# TEXTAUSZUG:
- - - - - - -

Bundesumweltministerin Steffi Lemke (Grüne) lehnt das Vorhaben der EU-Kommission ab, die Energiegewinnung aus Atomanlagen als nachhaltig einzustufen. „Ich halte es für absolut falsch, dass die Europäische Kommission beabsichtigt, Atomkraft in die EU-Taxonomie für nachhaltige Wirtschaftsaktivitäten aufzunehmen“, sagte Lemke den Zeitungen der Funke Mediengruppe. Eine Energieform, die zu „verheerenden Umweltkatastrophen“ führen könne und große Mengen an gefährlichen hochradioaktiven Abfällen hinterlasse, „kann nicht nachhaltig sein“.
Auch Bundeswirtschaftsminister Robert Habeck (Grüne) äußerte sich ablehnend zu den Plänen der EU-Kommission. „Die Vorschläge der EU-Kommission verwässern das gute Label für Nachhaltigkeit“, sagte Habeck der Deutschen Presse-Agentur. „Es hätte aus unserer Sicht diese Ergänzung der Taxonomie-Regeln nicht gebraucht. Eine Zustimmung zu denen neuen Vorschlägen der EU-Kommission sehen wir nicht“, sagte der Wirtschafts- und Klimaschutzminister.

- - - - - - -

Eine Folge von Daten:

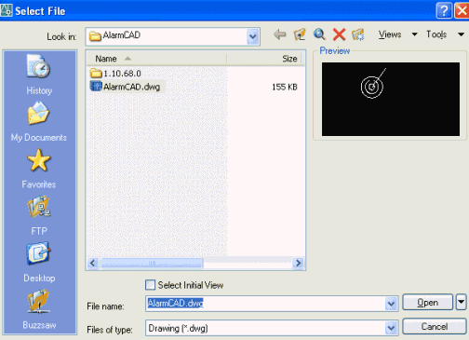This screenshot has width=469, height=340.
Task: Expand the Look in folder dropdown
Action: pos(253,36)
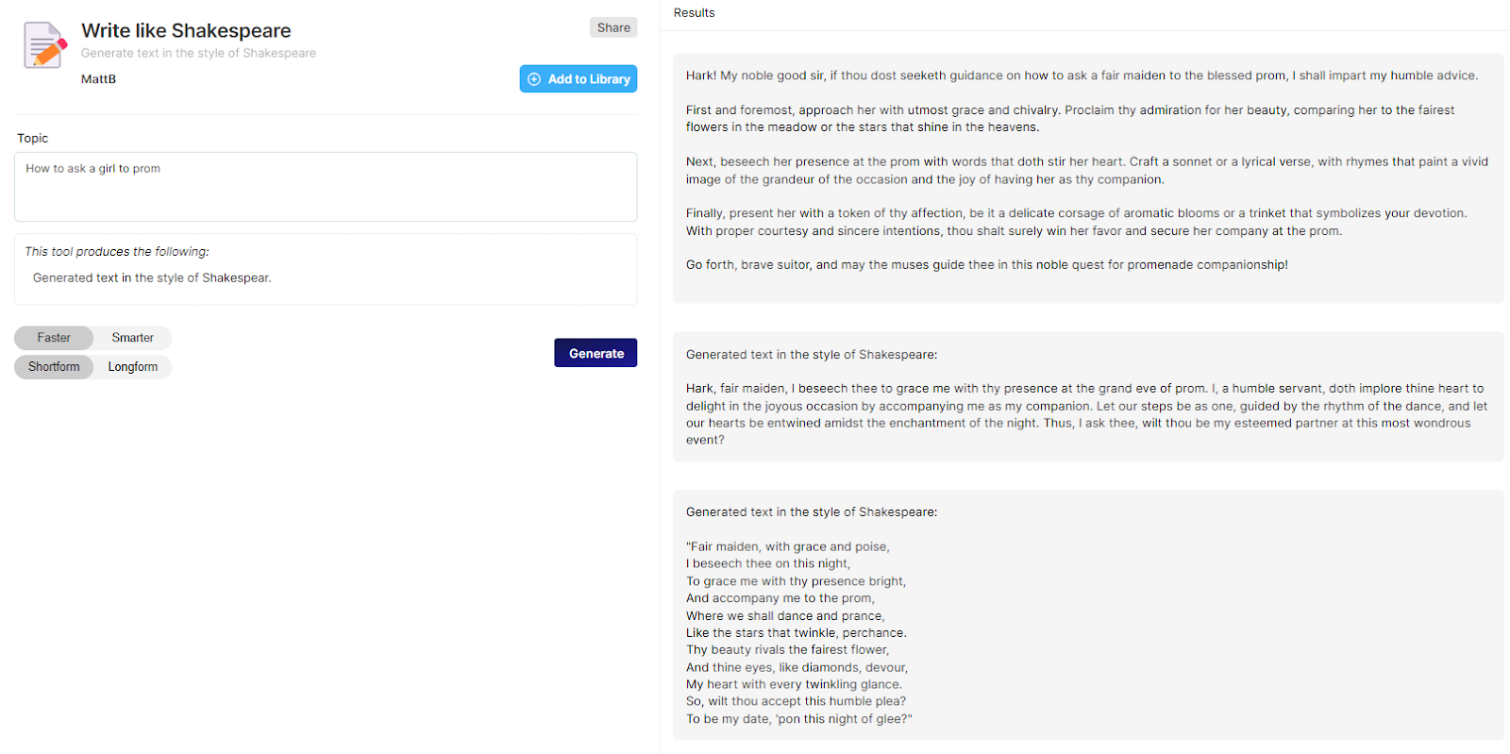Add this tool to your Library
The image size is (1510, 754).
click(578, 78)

- - - - - - -

# AUFGABEN:
**a)** Welcher Nachrichtenagentur gegenüber äußerte sich Robert Habeck laut dem Textauszug zur EU-Taxonomie?
**b)** Führe den Textauszug zur EU-Taxonomie im selben Stil weiter und schließe dabei an seinen letzten Satz an.
Die Daten stammen aus einer anderen Quelle.

# ANTWORTEN:
**a)** Gegenüber der Deutschen Presse-Agentur.

**b)**
Habeck bemängelte, Atomenergie als nachhaltig zu etikettieren, sei „bei dieser Hochrisikotechnologie falsch“. Dies verstelle den Blick auf die langfristigen Auswirkungen des Atommülls für Mensch und Umwelt. Harte Sicherheitskriterien seien zudem nicht vorgesehen. „Das ist mehr als bedenklich“, sagte Habeck. „Es ist ohnehin fraglich, ob dieses Greenwashing überhaupt auf dem Finanzmarkt Akzeptanz findet.“ Die Bundesregierung werde den Kommissionsentwurf auf seine Auswirkungen hin bewerten.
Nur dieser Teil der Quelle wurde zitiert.